Task to complete: All of the records shown below need to be copied with no differences.

Data shown:

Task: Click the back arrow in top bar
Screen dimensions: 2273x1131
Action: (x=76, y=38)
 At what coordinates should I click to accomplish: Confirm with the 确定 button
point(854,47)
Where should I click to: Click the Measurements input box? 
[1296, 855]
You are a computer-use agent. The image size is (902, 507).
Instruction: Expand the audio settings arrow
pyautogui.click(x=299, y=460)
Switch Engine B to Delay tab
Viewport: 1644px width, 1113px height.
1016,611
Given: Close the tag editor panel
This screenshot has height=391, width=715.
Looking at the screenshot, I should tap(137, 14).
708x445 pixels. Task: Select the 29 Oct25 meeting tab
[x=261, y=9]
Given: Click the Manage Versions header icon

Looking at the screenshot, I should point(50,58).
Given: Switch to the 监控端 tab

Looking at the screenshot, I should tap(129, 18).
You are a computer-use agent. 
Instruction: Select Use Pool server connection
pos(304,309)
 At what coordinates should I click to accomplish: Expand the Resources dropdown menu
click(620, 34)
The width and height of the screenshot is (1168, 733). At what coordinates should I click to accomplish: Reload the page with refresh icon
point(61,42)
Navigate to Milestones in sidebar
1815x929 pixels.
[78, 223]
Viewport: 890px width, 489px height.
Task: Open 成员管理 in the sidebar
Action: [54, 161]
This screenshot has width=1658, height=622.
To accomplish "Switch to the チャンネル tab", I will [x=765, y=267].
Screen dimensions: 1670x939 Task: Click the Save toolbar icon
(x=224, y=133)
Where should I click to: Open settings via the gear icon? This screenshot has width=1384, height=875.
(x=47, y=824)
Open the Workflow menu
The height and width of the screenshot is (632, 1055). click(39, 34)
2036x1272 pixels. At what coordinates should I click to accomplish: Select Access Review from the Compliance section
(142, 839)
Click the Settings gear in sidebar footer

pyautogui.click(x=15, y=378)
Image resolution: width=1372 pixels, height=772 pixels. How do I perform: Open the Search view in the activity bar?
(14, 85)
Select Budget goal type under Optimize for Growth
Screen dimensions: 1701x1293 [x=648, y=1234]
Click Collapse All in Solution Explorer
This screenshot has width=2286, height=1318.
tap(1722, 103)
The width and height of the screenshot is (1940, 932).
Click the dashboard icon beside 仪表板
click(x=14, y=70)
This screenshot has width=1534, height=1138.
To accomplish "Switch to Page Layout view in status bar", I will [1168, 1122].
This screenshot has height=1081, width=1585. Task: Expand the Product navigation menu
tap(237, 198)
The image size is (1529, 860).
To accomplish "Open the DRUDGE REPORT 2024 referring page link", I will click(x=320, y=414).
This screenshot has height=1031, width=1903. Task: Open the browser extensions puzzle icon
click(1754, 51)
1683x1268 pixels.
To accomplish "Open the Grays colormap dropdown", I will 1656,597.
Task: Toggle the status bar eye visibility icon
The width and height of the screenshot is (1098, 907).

Task answer:
Task: Click the back arrow in top bar
Screen dimensions: 2273x1131
Action: (x=76, y=38)
 At what coordinates should I click to accomplish: Confirm with the 确定 button
point(854,47)
Where should I click to: Click the Measurements input box? 
[1296, 855]
You are a computer-use agent. The image size is (902, 507).
Instruction: Expand the audio settings arrow
pyautogui.click(x=299, y=460)
Switch Engine B to Delay tab
Viewport: 1644px width, 1113px height.
1016,611
Given: Close the tag editor panel
This screenshot has height=391, width=715.
Looking at the screenshot, I should tap(137, 14).
708x445 pixels. Task: Select the 29 Oct25 meeting tab
[x=261, y=9]
Given: Click the Manage Versions header icon

Looking at the screenshot, I should point(50,58).
Given: Switch to the 监控端 tab

Looking at the screenshot, I should tap(129, 18).
You are a computer-use agent. 
Instruction: Select Use Pool server connection
pos(304,309)
 At what coordinates should I click to accomplish: Expand the Resources dropdown menu
click(620, 34)
The width and height of the screenshot is (1168, 733). At what coordinates should I click to accomplish: Reload the page with refresh icon
point(61,42)
Navigate to Milestones in sidebar
1815x929 pixels.
[78, 223]
Viewport: 890px width, 489px height.
Task: Open 成员管理 in the sidebar
Action: [54, 161]
This screenshot has width=1658, height=622.
To accomplish "Switch to the チャンネル tab", I will [x=765, y=267].
Screen dimensions: 1670x939 Task: Click the Save toolbar icon
(x=224, y=133)
Where should I click to: Open settings via the gear icon? This screenshot has width=1384, height=875.
(x=47, y=824)
Open the Workflow menu
The height and width of the screenshot is (632, 1055). click(39, 34)
2036x1272 pixels. At what coordinates should I click to accomplish: Select Access Review from the Compliance section
(142, 839)
Click the Settings gear in sidebar footer

pyautogui.click(x=15, y=378)
Image resolution: width=1372 pixels, height=772 pixels. How do I perform: Open the Search view in the activity bar?
(14, 85)
Select Budget goal type under Optimize for Growth
Screen dimensions: 1701x1293 [x=648, y=1234]
Click Collapse All in Solution Explorer
This screenshot has width=2286, height=1318.
tap(1722, 103)
The width and height of the screenshot is (1940, 932).
Click the dashboard icon beside 仪表板
click(x=14, y=70)
This screenshot has width=1534, height=1138.
To accomplish "Switch to Page Layout view in status bar", I will [1168, 1122].
This screenshot has height=1081, width=1585. Task: Expand the Product navigation menu
tap(237, 198)
The image size is (1529, 860).
To accomplish "Open the DRUDGE REPORT 2024 referring page link", I will click(x=320, y=414).
This screenshot has height=1031, width=1903. Task: Open the browser extensions puzzle icon
click(1754, 51)
1683x1268 pixels.
To accomplish "Open the Grays colormap dropdown", I will 1656,597.
Task: Toggle the status bar eye visibility icon
The width and height of the screenshot is (1098, 907).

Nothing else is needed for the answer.